BRIEF.
Rewrite the records below as a numbered list, skipping blank lines and leaving the pictures out.

(Data drawn from a collection)
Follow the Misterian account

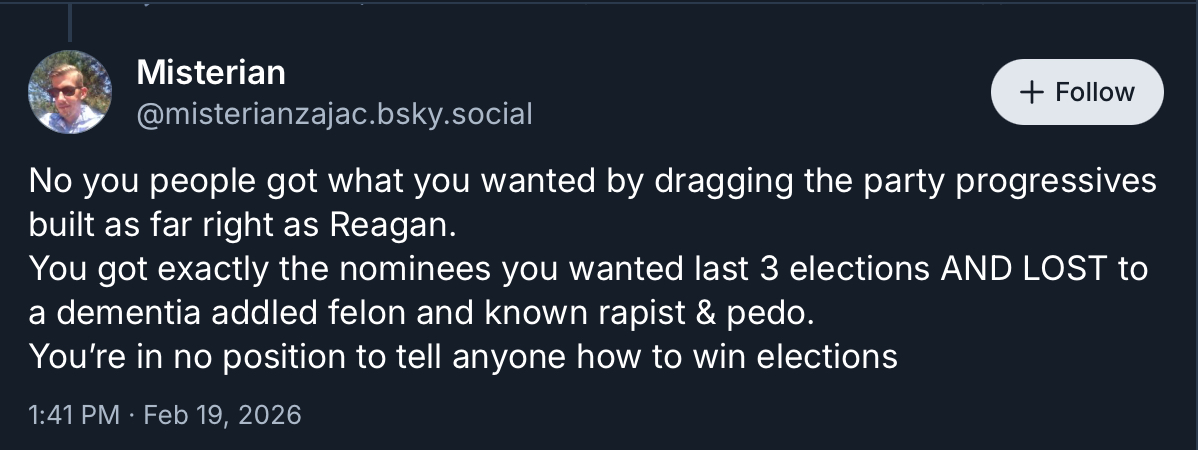coord(1076,92)
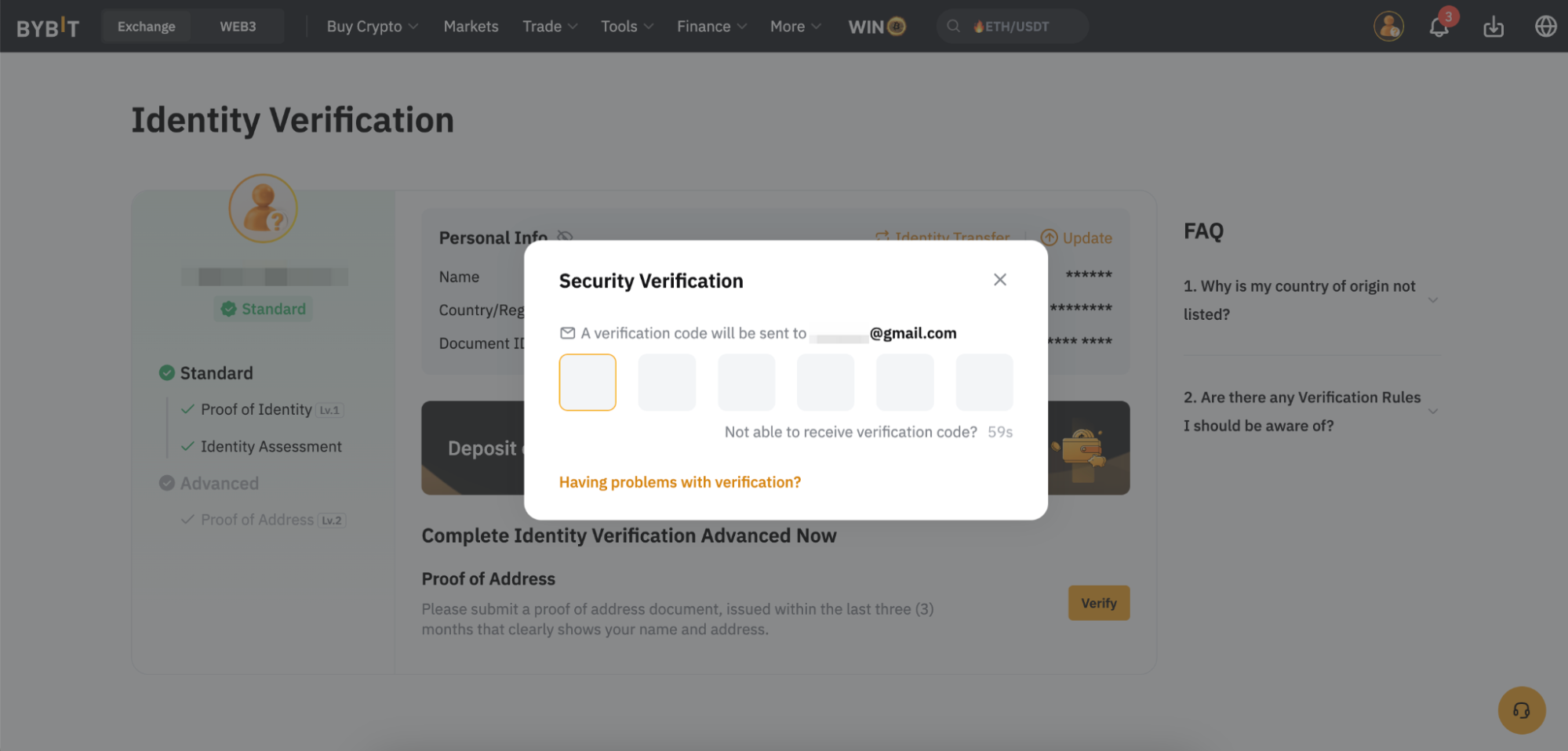Switch to the WEB3 tab

238,27
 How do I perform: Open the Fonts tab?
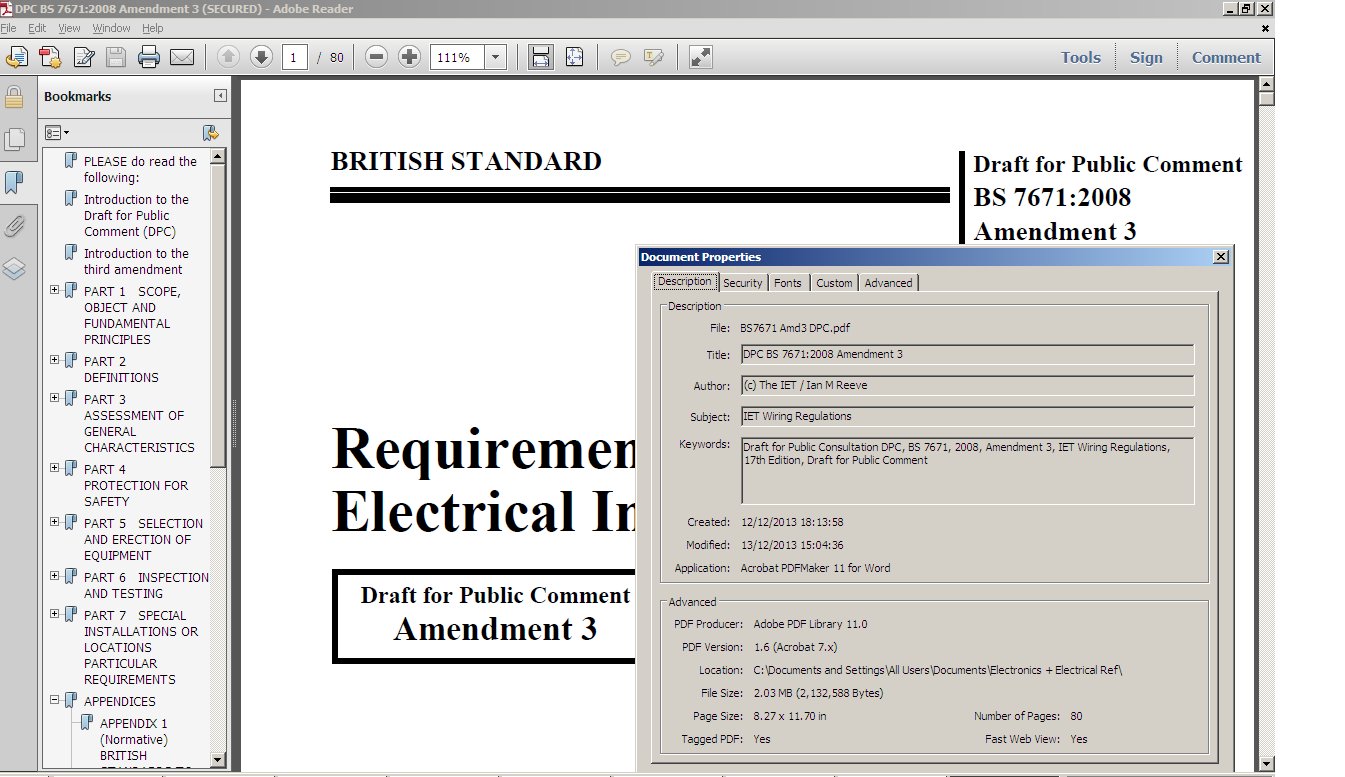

FULL OUTPUT.
1. Follow the Misterian account
2. coord(1076,92)
3. Switch to the WEB3 tab
4. 238,27
5.  How do I perform: Open the Fonts tab?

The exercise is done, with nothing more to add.